■ 課題 ■
代理母と依頼者一家についての文章のうち、「代理母はベビーシッターをしたり、卒業式など学校行事に参加したりと」で始まり「そのアンチ・テーゼとして自分たちの体験を語ったもの。」で終わる箇所を、一字も変えずに再掲してください。

■ 抜粋本文 ■
○ ○ ○ ○ ○

代理母と付き合い続ける依頼者一家

「いのちの贈り物を分かち合う:
 “試験管ベビー”のJamie Thompsonは2重に恵まれている: 
 彼女を愛する両親と優しい代理母がいて」
というタイトルのWashington Postの記事を。

代理母が依頼者の子どもを出産したのが偶然に彼女自身の誕生日だったから、
それ以後の14年間、娘Jamieの誕生パーティを代理母と彼女の子どもたちと
一緒に祝っているという依頼者一家の話で、

代理母はベビーシッターをしたり、卒業式など学校行事に参加したりと
産んだ子どもの成長過程にも直接関わって本人といい関係を築いているし、
両家の子どもたちはみんな仲良しで何の不自然さもなくお付き合い……という
「これまでの社会が未経験で、だから名付けようもない」関係性をとりあげた記事。

代理出産でトラブルが起きたケースばかりを
映画もメディアもステレオタイプに取り上げるのが不満だとして
代理母のKim Kovacic さん(49)と依頼者で生物学上の母Carol Van Cleefさん(52)とが
そのアンチ・テーゼとして自分たちの体験を語ったもの。

○ ○ ○ ○ ○

保存済みデータ項目

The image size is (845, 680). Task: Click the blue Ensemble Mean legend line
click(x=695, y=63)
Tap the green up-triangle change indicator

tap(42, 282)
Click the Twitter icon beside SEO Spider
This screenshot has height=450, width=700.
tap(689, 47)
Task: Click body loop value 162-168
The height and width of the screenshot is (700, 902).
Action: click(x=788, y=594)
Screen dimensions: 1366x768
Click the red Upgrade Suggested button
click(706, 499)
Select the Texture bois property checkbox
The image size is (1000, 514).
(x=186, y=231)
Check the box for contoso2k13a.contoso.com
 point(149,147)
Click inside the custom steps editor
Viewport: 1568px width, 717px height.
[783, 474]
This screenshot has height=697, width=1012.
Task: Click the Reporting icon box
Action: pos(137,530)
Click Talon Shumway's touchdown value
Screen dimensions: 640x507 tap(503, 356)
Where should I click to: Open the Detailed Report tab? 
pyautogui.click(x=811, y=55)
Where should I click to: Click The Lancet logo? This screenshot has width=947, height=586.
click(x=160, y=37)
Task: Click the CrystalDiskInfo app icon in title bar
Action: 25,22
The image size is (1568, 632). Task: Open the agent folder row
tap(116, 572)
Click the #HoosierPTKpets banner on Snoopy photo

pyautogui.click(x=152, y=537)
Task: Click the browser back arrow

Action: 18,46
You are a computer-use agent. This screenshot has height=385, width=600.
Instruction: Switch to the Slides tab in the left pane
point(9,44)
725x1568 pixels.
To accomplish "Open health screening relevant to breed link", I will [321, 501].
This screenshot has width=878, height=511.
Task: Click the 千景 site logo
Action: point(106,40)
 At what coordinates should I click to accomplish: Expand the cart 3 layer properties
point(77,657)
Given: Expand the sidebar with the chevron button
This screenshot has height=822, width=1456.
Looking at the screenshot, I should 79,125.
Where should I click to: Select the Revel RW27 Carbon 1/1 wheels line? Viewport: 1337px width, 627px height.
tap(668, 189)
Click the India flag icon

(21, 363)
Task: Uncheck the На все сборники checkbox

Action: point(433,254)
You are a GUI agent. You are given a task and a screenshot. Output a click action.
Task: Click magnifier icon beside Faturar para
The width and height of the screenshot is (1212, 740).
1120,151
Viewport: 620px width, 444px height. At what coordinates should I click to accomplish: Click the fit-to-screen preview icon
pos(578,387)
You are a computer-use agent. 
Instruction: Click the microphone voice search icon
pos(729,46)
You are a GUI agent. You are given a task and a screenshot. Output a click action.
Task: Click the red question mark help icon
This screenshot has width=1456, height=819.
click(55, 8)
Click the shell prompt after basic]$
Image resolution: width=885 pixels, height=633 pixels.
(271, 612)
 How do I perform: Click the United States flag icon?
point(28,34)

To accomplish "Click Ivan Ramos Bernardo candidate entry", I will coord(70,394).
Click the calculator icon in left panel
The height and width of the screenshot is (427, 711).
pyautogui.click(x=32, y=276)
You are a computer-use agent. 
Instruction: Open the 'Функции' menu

○ ○ ○ ○ ○

■ 解答 ■
代理母はベビーシッターをしたり、卒業式など学校行事に参加したりと
産んだ子どもの成長過程にも直接関わって本人といい関係を築いているし、
両家の子どもたちはみんな仲良しで何の不自然さもなくお付き合い……という
「これまでの社会が未経験で、だから名付けようもない」関係性をとりあげた記事。

代理出産でトラブルが起きたケースばかりを
映画もメディアもステレオタイプに取り上げるのが不満だとして
代理母のKim Kovacic さん(49)と依頼者で生物学上の母Carol Van Cleefさん(52)とが
そのアンチ・テーゼとして自分たちの体験を語ったもの。